The black-legged tick Ixodes scapularis detects CO2 without the Haller's organ.

Both male and female ticks have a strong innate drive to find and blood-feed on hosts. Carbon dioxide (CO2) is considered a critical behavioral activator and attractant for ticks and an essential sensory cue to find hosts. Yet, how CO2 activates and promotes host-seeking in ticks is poorly understood. We studied CO2 responses in the black-legged tick Ixodes scapularis, the primary vector for Lyme disease in North America. Adult males and females were exposed to 1, 2, 4, or 8% CO2, and changes in walking behavior and foreleg movement were analyzed. CO2 is a potent stimulant for adult Ixodes scapularis, even at lower concentrations (1%).
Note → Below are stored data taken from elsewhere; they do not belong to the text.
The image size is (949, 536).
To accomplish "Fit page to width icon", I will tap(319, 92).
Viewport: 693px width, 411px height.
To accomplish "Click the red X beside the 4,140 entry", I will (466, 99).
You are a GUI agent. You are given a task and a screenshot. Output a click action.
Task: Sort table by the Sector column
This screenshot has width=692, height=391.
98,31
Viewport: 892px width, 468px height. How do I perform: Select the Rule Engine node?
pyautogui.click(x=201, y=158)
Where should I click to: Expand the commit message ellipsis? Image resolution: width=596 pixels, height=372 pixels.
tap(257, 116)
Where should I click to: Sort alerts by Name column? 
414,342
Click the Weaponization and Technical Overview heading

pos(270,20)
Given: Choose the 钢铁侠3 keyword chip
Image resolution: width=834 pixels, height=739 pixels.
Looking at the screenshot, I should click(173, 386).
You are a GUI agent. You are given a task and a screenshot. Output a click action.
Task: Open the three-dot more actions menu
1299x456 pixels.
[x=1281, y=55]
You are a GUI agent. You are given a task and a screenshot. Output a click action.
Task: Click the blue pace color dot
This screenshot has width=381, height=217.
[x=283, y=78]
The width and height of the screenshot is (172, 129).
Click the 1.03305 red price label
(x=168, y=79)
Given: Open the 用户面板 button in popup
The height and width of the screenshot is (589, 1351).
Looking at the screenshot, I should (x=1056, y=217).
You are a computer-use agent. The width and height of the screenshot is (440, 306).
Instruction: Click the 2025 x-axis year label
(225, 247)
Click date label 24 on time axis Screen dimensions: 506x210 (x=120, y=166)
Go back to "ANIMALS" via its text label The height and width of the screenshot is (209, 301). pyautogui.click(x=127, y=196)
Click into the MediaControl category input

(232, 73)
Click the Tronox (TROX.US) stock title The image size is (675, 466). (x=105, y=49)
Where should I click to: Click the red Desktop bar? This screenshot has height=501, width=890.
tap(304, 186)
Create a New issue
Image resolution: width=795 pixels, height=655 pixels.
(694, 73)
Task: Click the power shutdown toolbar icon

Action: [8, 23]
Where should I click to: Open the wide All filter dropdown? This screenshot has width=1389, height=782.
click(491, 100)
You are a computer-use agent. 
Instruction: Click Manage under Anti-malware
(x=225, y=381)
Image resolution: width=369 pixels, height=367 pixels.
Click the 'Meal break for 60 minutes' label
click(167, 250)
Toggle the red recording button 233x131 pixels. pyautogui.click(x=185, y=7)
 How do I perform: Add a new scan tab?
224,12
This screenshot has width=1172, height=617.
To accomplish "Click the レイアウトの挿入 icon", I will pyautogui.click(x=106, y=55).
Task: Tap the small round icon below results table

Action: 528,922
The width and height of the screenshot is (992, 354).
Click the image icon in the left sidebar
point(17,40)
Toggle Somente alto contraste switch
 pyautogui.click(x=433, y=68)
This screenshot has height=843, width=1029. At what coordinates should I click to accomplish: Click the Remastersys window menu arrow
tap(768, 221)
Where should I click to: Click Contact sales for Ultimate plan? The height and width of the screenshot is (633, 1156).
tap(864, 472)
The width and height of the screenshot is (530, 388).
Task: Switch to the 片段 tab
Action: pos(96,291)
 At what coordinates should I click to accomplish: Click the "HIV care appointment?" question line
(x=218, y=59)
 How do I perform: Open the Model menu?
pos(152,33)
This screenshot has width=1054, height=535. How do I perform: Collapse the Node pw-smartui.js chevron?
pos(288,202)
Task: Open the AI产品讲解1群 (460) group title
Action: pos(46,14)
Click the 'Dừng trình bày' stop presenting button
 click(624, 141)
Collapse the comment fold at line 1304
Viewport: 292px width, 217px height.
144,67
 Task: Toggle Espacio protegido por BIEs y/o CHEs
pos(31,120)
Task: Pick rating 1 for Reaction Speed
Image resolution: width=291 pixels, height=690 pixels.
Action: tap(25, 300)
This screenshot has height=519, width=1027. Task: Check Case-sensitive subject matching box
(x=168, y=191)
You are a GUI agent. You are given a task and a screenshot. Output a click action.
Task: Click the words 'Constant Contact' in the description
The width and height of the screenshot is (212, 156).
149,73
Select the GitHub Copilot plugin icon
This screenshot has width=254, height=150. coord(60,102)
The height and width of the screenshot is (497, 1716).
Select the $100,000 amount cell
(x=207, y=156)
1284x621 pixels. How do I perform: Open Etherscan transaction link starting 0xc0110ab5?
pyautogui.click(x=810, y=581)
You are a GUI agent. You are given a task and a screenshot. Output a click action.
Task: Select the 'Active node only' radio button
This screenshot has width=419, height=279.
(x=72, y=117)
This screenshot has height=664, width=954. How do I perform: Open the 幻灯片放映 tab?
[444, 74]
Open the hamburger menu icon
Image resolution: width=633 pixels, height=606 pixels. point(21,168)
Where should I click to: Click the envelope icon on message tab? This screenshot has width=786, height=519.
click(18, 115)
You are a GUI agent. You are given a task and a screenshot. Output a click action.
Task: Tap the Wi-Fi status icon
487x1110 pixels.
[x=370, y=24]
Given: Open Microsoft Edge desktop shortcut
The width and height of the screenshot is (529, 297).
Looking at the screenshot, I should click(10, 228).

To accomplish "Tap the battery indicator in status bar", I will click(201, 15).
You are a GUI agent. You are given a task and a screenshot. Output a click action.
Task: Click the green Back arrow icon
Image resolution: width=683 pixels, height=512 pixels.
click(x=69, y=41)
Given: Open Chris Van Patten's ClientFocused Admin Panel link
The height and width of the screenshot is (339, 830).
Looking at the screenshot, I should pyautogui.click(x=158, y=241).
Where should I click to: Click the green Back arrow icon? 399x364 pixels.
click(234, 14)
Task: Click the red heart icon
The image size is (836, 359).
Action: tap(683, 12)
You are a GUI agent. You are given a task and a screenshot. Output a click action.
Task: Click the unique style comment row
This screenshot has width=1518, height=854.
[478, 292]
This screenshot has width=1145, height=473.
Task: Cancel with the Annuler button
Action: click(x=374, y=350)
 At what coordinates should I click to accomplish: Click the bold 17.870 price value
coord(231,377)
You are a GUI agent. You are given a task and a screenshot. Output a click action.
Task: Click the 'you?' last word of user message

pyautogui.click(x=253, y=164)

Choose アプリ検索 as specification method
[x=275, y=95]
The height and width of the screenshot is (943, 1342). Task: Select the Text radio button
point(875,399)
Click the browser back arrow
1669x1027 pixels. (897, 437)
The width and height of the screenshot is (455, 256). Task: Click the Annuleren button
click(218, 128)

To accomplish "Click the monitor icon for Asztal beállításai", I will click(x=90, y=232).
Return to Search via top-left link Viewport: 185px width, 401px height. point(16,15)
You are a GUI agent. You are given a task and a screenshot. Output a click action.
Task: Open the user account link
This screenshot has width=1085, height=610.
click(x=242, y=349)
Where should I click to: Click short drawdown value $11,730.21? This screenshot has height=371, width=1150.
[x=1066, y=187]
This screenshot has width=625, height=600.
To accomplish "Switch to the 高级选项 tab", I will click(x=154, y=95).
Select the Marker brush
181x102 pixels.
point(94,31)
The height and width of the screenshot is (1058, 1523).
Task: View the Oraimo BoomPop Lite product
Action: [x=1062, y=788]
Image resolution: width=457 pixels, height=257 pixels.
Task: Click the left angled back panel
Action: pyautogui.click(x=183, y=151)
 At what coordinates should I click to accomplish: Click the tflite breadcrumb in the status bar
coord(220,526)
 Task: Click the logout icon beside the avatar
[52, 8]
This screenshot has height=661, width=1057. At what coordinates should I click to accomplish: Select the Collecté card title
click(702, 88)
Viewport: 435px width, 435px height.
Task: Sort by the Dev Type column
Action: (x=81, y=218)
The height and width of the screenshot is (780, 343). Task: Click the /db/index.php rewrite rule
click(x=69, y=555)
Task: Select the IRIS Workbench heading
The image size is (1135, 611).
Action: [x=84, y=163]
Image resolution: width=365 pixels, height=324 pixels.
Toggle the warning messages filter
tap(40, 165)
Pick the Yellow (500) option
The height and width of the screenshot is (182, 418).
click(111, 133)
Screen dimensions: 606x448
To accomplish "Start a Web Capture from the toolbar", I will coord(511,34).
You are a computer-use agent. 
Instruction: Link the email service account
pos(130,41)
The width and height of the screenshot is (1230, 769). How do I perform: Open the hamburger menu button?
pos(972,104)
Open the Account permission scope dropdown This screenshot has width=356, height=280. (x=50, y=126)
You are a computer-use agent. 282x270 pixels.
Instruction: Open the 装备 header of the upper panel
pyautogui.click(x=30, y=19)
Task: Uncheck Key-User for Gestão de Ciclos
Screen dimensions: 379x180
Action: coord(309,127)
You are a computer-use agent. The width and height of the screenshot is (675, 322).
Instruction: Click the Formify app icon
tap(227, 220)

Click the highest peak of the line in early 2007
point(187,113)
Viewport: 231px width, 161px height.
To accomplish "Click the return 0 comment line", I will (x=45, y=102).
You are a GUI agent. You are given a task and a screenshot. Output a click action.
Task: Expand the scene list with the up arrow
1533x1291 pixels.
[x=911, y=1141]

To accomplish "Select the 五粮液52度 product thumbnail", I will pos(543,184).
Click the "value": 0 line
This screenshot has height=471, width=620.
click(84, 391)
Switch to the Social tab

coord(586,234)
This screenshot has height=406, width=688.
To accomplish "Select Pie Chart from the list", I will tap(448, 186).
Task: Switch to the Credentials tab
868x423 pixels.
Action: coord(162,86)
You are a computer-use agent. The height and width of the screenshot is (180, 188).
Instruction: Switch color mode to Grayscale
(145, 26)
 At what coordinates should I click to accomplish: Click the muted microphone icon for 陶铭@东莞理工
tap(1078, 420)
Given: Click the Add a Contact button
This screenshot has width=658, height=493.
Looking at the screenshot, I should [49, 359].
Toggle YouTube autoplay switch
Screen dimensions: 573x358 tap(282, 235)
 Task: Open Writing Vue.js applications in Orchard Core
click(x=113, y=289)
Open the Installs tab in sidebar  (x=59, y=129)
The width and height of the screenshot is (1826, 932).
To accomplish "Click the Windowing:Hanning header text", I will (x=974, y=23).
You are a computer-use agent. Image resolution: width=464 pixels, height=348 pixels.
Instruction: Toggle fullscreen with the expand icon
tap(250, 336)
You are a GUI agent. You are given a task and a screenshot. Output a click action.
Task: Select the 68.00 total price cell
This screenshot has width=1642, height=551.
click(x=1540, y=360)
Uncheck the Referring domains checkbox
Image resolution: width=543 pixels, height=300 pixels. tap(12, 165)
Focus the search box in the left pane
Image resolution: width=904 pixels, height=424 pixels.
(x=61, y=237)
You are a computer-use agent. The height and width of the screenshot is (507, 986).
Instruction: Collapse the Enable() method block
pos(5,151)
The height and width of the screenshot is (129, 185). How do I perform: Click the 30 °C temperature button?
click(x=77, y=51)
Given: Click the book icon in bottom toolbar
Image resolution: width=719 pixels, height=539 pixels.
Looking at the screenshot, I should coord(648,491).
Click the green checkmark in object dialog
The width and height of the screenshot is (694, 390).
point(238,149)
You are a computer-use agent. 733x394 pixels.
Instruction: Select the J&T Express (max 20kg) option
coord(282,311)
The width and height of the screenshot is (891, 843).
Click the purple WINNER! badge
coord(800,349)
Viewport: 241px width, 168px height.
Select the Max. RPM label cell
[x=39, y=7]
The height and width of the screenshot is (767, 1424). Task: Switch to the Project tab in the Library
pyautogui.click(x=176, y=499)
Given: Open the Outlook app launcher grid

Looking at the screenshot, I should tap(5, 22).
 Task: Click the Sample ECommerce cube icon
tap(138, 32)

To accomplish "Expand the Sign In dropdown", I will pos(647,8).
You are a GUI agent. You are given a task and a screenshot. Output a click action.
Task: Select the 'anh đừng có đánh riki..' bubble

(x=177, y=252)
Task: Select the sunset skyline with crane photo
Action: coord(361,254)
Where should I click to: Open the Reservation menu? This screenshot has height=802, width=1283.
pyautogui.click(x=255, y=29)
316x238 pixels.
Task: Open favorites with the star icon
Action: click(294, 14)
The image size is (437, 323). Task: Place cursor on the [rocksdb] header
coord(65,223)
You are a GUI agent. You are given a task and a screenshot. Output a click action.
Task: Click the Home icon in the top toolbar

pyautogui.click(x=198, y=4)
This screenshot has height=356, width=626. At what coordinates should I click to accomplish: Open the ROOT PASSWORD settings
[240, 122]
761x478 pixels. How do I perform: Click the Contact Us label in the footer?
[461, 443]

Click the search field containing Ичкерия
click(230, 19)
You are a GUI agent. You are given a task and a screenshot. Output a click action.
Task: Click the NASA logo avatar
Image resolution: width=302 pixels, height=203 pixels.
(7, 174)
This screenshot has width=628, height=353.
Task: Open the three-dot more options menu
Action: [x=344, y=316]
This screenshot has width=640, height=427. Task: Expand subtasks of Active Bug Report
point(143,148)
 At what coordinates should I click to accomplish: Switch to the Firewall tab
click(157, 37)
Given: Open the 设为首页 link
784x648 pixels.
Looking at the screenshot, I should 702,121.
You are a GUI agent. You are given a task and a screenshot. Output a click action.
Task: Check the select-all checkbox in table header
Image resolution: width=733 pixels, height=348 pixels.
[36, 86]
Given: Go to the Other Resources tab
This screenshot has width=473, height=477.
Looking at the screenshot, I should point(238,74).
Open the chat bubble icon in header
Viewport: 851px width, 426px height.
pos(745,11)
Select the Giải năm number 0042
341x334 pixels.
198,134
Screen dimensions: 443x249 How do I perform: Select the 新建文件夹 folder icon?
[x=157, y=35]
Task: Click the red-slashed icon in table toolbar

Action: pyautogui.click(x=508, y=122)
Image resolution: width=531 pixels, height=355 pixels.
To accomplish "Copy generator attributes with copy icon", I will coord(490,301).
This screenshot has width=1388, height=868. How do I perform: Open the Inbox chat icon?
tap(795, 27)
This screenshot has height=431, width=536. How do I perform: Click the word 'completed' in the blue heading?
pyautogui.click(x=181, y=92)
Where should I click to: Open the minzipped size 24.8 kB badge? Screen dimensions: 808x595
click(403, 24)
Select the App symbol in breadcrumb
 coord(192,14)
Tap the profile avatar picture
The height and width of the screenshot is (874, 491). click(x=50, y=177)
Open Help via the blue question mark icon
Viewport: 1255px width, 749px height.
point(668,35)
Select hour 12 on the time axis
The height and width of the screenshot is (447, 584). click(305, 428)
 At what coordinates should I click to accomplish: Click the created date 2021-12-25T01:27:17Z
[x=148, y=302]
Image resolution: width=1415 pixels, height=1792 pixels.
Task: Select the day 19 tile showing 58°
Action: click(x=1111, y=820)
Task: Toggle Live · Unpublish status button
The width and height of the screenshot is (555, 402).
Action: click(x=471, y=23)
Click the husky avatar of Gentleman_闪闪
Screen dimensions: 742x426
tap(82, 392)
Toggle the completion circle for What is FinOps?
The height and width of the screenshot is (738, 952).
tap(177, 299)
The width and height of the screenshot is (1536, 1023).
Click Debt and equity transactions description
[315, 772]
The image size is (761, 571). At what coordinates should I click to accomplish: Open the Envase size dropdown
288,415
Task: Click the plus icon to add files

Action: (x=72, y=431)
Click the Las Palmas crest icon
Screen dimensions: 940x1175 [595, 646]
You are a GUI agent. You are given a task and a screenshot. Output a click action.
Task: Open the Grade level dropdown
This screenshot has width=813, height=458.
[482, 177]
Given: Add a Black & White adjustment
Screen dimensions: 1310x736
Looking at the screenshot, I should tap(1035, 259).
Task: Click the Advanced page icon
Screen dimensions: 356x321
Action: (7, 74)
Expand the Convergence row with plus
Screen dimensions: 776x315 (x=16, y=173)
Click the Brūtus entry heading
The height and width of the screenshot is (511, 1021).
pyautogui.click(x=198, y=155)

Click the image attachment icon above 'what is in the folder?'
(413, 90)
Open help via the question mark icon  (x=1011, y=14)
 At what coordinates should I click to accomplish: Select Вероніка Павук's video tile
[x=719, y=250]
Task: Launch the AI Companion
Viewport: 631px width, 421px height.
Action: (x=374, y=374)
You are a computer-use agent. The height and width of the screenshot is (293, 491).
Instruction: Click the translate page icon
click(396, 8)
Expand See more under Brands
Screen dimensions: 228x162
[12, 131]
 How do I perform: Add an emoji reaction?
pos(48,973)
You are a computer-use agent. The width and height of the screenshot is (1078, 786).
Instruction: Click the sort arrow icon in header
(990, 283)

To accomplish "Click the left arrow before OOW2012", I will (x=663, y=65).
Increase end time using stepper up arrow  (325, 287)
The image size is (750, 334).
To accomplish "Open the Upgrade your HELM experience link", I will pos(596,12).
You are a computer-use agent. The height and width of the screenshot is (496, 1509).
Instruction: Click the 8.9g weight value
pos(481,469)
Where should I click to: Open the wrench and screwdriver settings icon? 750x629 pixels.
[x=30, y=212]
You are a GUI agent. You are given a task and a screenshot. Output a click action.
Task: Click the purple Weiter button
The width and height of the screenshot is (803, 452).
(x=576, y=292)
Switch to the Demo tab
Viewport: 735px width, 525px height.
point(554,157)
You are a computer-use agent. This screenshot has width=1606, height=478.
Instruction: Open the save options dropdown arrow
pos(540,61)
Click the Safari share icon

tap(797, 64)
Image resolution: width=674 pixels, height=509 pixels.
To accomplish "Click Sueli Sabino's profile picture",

Behavioral reactions depended on the animal's state: Walking ticks increased their walking speed, while stationary ticks started to wave their forelegs and began to quest - both behaviors resembling aspects of host-seeking. Only in sporadic cases did stationary animals start to walk when exposed to CO2, supporting the hypothesis that CO2 acts as an activator rather than an attractant. Furthermore, Ixodes scapularis did not show a clear concentration preference and was not tuned more robustly to breath-like CO2 concentrations (∼4%) than the other concentrations tested. Moreover, we provide convincing evidence that the foreleg Haller's organ is not necessary for CO2 detection. Even with disabled or amputated Haller's organ, Ixodes scapularis responded robustly to CO2, signifying that there must be CO2-sensitive structures important for tick host-seeking that have not yet been identified.